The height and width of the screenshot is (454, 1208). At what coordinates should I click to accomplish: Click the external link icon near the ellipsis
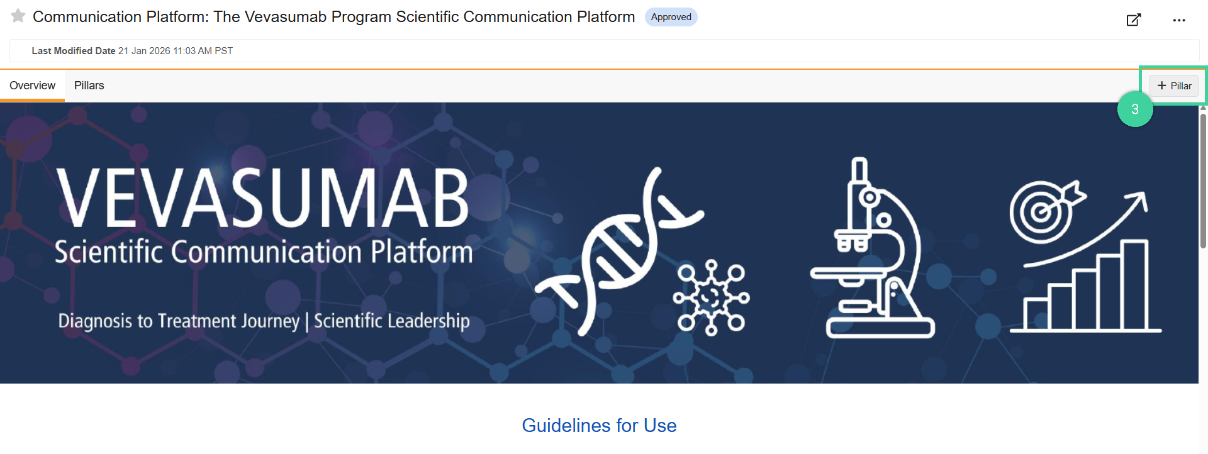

==

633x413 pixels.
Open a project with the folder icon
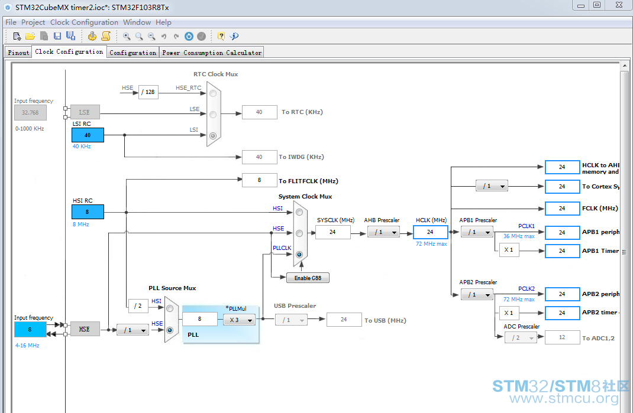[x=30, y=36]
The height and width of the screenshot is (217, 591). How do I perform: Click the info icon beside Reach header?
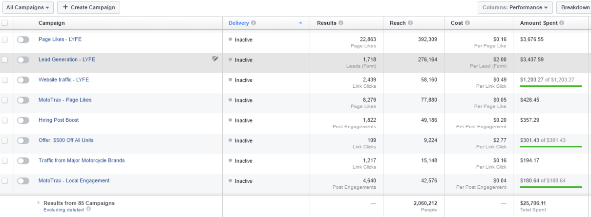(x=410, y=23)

EXERCISE BRIEF: List each line of the material that contains the string "height". Case must match.

SOLUTION TO THIS TASK:
The height and width of the screenshot is (454, 1208). At what coordinates should I click to accomplish: Click the external link icon near the ellipsis
The height and width of the screenshot is (217, 591). How do I perform: Click the info icon beside Reach header?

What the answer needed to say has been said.